Google ADK Google's Agent Development Kit (ADK) is an open-source framework for building multi-agent systems.
Both wrap the same underlying agent pattern — an LLM call, a tool dispatch, a loop — in different abstractions. The choice between them is mostly about which mental model and ecosystem fits the team you have, not which one is technically more capable.

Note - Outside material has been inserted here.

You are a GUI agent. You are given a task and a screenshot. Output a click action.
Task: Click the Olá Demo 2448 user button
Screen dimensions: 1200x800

Pick Anthropic Agent SDK if
Pick Anthropic Agent SDK if the Anthropic Agent SDK's real value is packaging Claude Code's battle-tested agent loop with built-in tools and MCP integration. If you want a production agent that reads files, runs commands, and connects to services, it saves significant plumbing. For understanding how agents work, the plain version is more instructive. Anthropic Agent SDK is the right fit when the tradeoffs in its intro line up with how your team actually wants to work day-to-day; Google ADK would force you to translate.
Pick Google ADK if
Pick Google ADK if aDK earns its complexity when you need multi-agent orchestration on Google Cloud with Vertex AI deployment. If you're using Gemini and need production-grade agent infrastructure, it's well-designed. For single-agent use cases or non-Google stacks, plain Python keeps things simpler. Google ADK is the right fit when the tradeoffs in its intro line up with how your team actually wants to work day-to-day; Anthropic Agent SDK would force you to translate.
What both add
Both Anthropic Agent SDK and Google ADK pull in a class hierarchy and a dependency tree to wrap what is, at the core, an HTTP POST in a while loop. If your use case is straightforward — one provider, a handful of tools, a single agent — the framework cost may exceed the framework benefit. The lesson below shows the same pattern in ~60 lines without either dependency.
Or build your own in 60 lines
Both Anthropic Agent SDK and Google ADK implement the same 8 patterns. An agent is a function. Tools are a dict. The loop is a while loop. The whole thing composes in ~60 lines of Python.
No framework. No dependencies. No opinions. Just the code.